Mother’s Day makes me think about God’s maternal side.

Christianity has been guilty of a patriarchal history that has been oppressive of women. Our conception of God as masculine, e.g. God as Father or King, certainly contributes to our slide into patriarchy. Although written in patriarchal contexts, the Bible itself does not refer to God exclusively in masculine metaphors. There are, albeit few, feminine metaphors used to describe God in the Bible. In this post, I want to highlight the maternal or motherly metaphors used.

God as Mother Bird & Mother Bear

One of the common images is God as a mother bird sheltering her children under her wings. We see this in Ruth 2:12 – “May you be richly rewarded by the LORD, the God of Israel, under whose wings you have come to take refuge.” (All references are from Today’s New International Version.) The Psalms used this imagery a number of times:

“Keep me as the apple of your eye; hide me in the shadow of your wings.” (Psa. 17:8)

“… I will take refuge in the shadow of your wings until the disaster has passed.” (Psa. 57:1)

“He will cover you with his feathers, and under his wings you will find refuge …” (Psa. 91:4)

Jesus picks up these images when he laments over Jerusalem:

“Jerusalem, Jerusalem, you who kill the prophets and stone those sent to you, how often I have longed to gather your children together, as a hen gathers her chicks under her wings, and you were not willing.” (Matthew 23:37; Luke 13:34)

These images paint God as a protecting and sheltering God for his people. But a variation of this image paints a God who also pushes his children to be independent and to grow stronger. Mother eagles are known to teach their young ones to fly by deliberately pushing them out of its nest but catching them before they plunge to their doom: “[God] guarded [Jacob] as the apple of his eye, like an eagle that stirs up its nest and hovers over its young, that spreads its wings to catch them and carries them aloft.” (Deuteronomy 32:10-11)

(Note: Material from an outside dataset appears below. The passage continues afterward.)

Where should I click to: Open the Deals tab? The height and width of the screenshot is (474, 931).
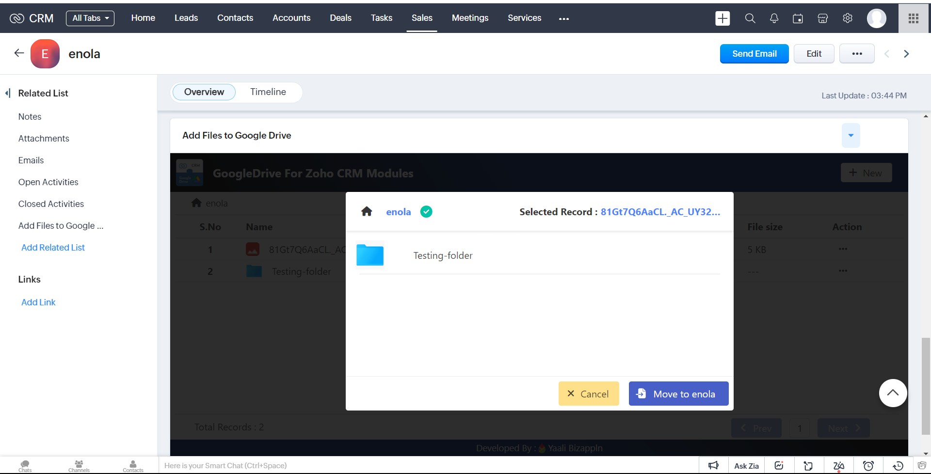[340, 18]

Before we claim that the Bible only reinforces stereotypes of motherly warmth and care with these images of God, check out Hosea 13:8 – “Like a bear robbed of her cubs, I will attack them and rip them open,” says the Lord. Here, we see that the maternal instinct to protect the children can produce wrath as much as warmth. Beware the fury of a mother! No sentimental mother-image here.

God as Human Mother

Of all the prophets, Isaiah seems to be the fondest in painting God as an actual human mother as these three verses attest:

“For a long time I [God] have kept silent, I have been quiet and held myself back. But now, like a woman in childbirth, I cry out, I gasp and pant.” (Isa. 42:14)

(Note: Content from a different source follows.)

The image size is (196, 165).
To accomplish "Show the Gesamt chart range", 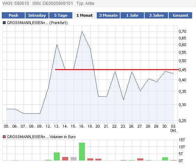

“As a mother comforts her child, so will I [God] comfort you; and you will be comforted over Jerusalem.” (Isa. 66:13)

“Can a mother forget the baby at her breast and have no compassion on the child she has borne? Though she may forget, I [God] will not forget you!” (Isa. 49:15)

That last verse is one of my favourite verses for use in the assurance of forgiveness in a worship service. I like it for its compassionate and faithful portrayal of God but also because it is one of the few feminine images of God that I can use in a service. It reminds the congregation that God is beyond gender; the gender pronouns are simply metaphors to help us understand God who is always beyond our full understanding. As theologian Lynn Japinga wrote, “Language about God should help us to understand and encounter God, but we should not confuse the reality of God with the limits of our language.” (Feminism and Christianity: An Essential Guide, Abingdon: 1999, p. 64)

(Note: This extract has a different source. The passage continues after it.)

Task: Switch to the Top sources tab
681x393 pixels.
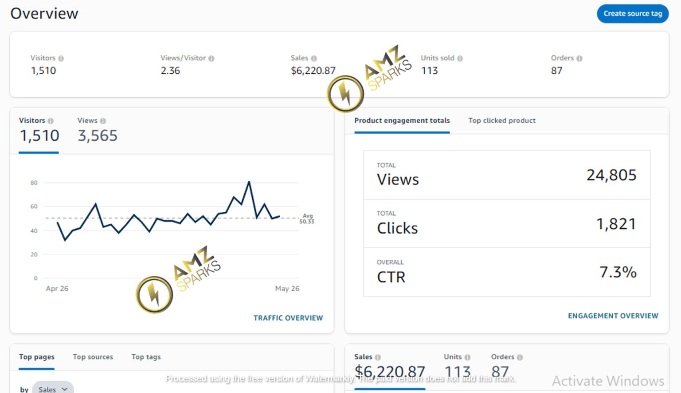Action: point(93,357)
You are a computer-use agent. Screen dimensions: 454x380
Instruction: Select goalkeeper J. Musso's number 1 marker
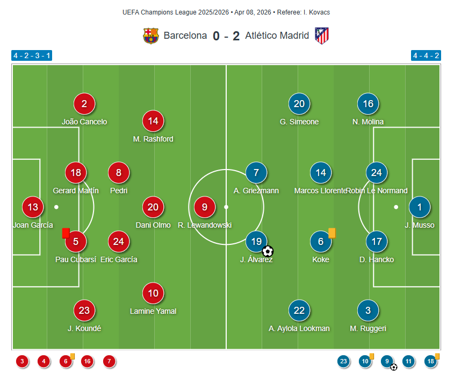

I know there are many conservative Christians who are uneasy with using feminine images for God. But using female metaphors for God is not a radical feminist innovation as the biblical passages above show. It is also part of early Christian history. Here, I refer again to Japinga:

In the second century Clement of Alexandria mixed his metaphors in his description of Christians nursing at the breast of God the Father. Medieval mystic Meister Eckhart described God’s activity: “What does God do all day long? God gives birth. From all eternity God lies on a maternity bed giving birth.” (Feminism and Christianity, p. 65)

But Never Called Mother God

It is true, however, that despite these maternal images, the Bible never used the feminine gender for God, and never called God “mother”. In an ancient patriarchal culture, it is not surprising that the ancient Hebrews used masculine pronouns for God. But I don’t think that was to suggest that God has a masculine gender.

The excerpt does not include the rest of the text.